[Exercise]
Nothing but the lines from the start of the entries through the line holding "Viewport: 607px width, 478px height." is to be repeated, exactly and with pictures excluded.

[Records for the task]
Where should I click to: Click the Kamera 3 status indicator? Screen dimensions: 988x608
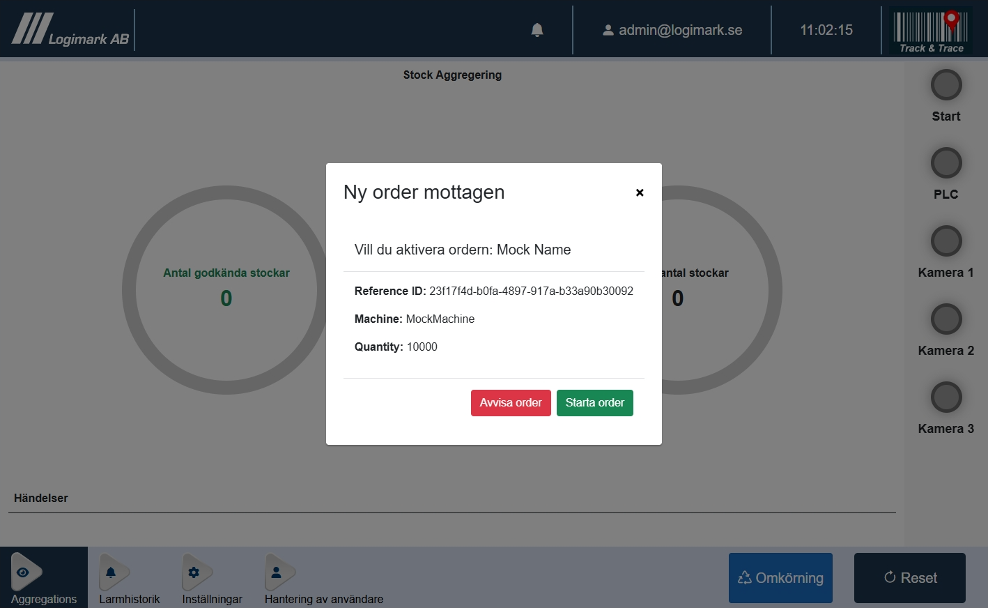[x=945, y=397]
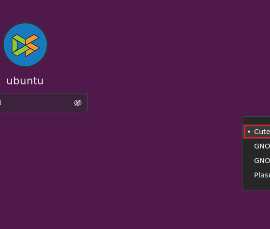
Task: Click the blue circular profile image
Action: coord(25,44)
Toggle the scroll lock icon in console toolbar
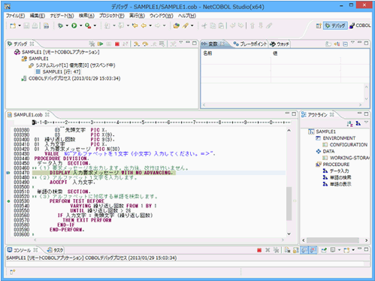 [295, 250]
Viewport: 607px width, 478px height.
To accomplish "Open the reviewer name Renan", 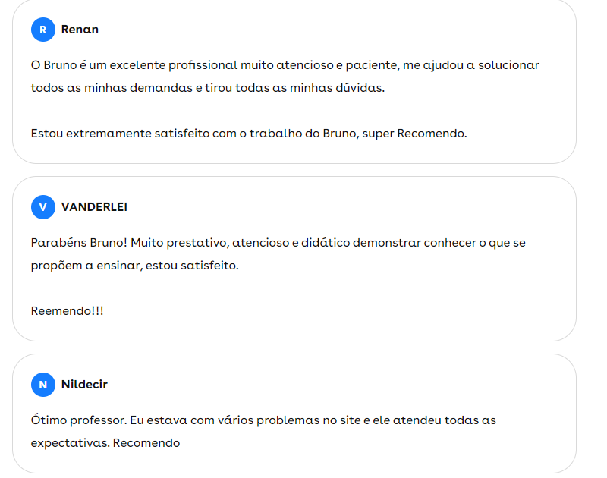I will click(80, 30).
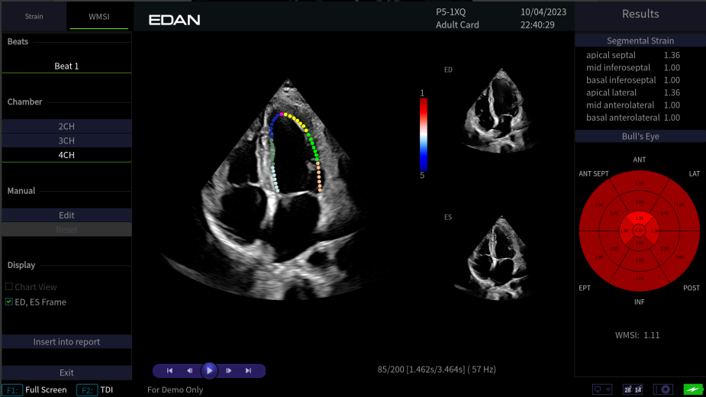This screenshot has height=397, width=706.
Task: Step back one frame
Action: (189, 371)
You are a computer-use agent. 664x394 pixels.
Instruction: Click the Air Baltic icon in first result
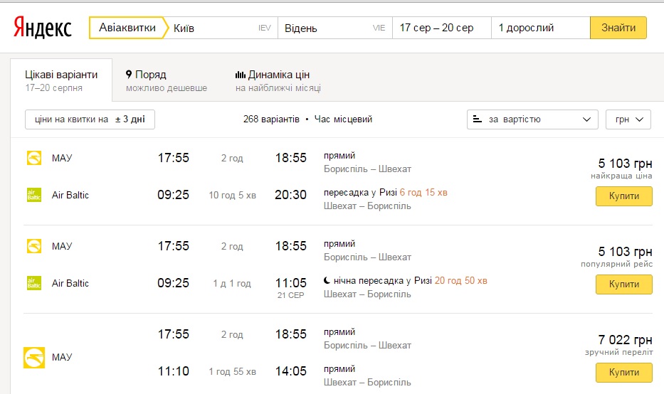click(33, 195)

[Written response]
Where should I click to: Click the Kamera 3 status indicator? Screen dimensions: 988x608
[x=945, y=397]
Task: Click the blue circular profile image
Action: coord(25,44)
Toggle the scroll lock icon in console toolbar
 [295, 250]
Viewport: 607px width, 478px height.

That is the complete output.